Tuesday, 10 January 2012

Insurers? Don't you wish some disaster would befall them?

There are very few people we are allowed to hate or abuse these days, without calling down the wrath of the thought police.

Even the Welsh, the morbidly obese and people with ginger hair seem to be creeping within the safety net of protected species. Though apparently it is still all right to loathe bankers for their obscene rewards, and for expecting us to pick up the bill when their bets go wrong.

But if a banker is a man who cheerfully lends you his umbrella when the sun is shining, then demands it back when it starts to rain – well, at least you’ve had the pleasure of holding an umbrella for a while. This to my mind, puts him several steps ahead of the insurer, who takes your money in return for a solemn promise to provide an umbrella when the heavens open, then comes up with 101 reasons why he cannot supply it.

Usually boiling down to some incredibly small print on page 38 of his policy document, pertaining to the definition of “rain”.

A typical insurer in action, apparently. You will note that it isn't actually raining.

I suppose my mind was warped by over-exposure to TV advertising in the 1950s. When we weren’t going to work on an egg and not forgetting the fruit gums, mum, we were all taking careful note of Fred, who had the reassuring strength of the insurance companies around him.

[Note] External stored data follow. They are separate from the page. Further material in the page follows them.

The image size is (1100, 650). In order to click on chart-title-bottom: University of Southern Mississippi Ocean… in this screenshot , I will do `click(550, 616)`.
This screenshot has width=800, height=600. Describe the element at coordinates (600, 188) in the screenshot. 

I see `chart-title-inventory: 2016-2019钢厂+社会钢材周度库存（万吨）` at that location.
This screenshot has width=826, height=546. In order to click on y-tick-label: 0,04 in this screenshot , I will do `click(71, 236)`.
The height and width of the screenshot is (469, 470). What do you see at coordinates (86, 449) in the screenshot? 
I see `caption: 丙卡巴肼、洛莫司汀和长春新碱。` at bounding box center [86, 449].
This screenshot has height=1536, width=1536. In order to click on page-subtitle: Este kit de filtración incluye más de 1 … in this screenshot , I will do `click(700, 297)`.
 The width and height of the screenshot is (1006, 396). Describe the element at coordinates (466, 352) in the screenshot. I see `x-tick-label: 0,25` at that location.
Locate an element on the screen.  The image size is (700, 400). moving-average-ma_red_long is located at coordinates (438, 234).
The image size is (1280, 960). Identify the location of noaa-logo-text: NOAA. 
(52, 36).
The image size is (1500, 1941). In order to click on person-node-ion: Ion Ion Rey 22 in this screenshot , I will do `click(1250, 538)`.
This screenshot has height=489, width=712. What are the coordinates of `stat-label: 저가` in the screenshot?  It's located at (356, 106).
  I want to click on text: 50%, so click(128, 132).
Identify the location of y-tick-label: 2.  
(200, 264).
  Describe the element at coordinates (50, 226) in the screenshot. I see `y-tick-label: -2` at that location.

As a result I have faithfully insured all my belongings ever since I was a student. In 40 years I have made just one claim on my home policy, following a visit from a very unambitious and undiscerning burglar in London. The hassle involved in persuading the insurer to accept the claim was out of all proportion to the sum recovered.

Yet I kept paying the premiums, while occasionally wondering why. After all, which belongings would I actually rush to save if the house caught fire? The things that are most precious to me are those that hold memories, which means mainly photographs: priceless to me, worthless to anyone else.

I possess literally thousands of books, but I doubt whether I would replace more than a handful if they went up in smoke. That goes for most of my other belongings, too.

So the temptation not to insure at all is strong. But I live in a listed building which, if it disappeared, I would be obliged to restore exactly as it was. So some sort of cover against disaster seems prudent.

Last year, tempted by a leaflet through my letterbox, the recommendation of a fellow columnist and the lure of a modest saving, I switched my cover to a new company. They seemed ever so friendly and helpful on the phone. They even offered to send out an assessor to ensure that all my needs were being met.

Only one snag: it was obvious from the moment he walked through the door that the assessor loathed my house. He particularly disliked the combination of open fires, combustible possessions and one battery-powered smoke detector. The insurance company duly rang last week to advise that they would be cancelling my cover unless I installed a remotely monitored alarm that would automatically summon the fire brigade if it detected smoke.

This is, according to the alarm companies I have consulted, a stipulation rarely made even for stately homes, let alone modest country cottages, so it seems calculated mainly to persuade me to take my business elsewhere.

One could argue that it serves me right for hoping to save money on the soaring premiums demanded by my original insurer. Which the company then offered to reduce substantially if I changed my mind about leaving, as though I were bartering in some Middle Eastern souk. This chiefly taught me that loyalty is for mugs. I wonder what dear old 1950s Fred would have made of that?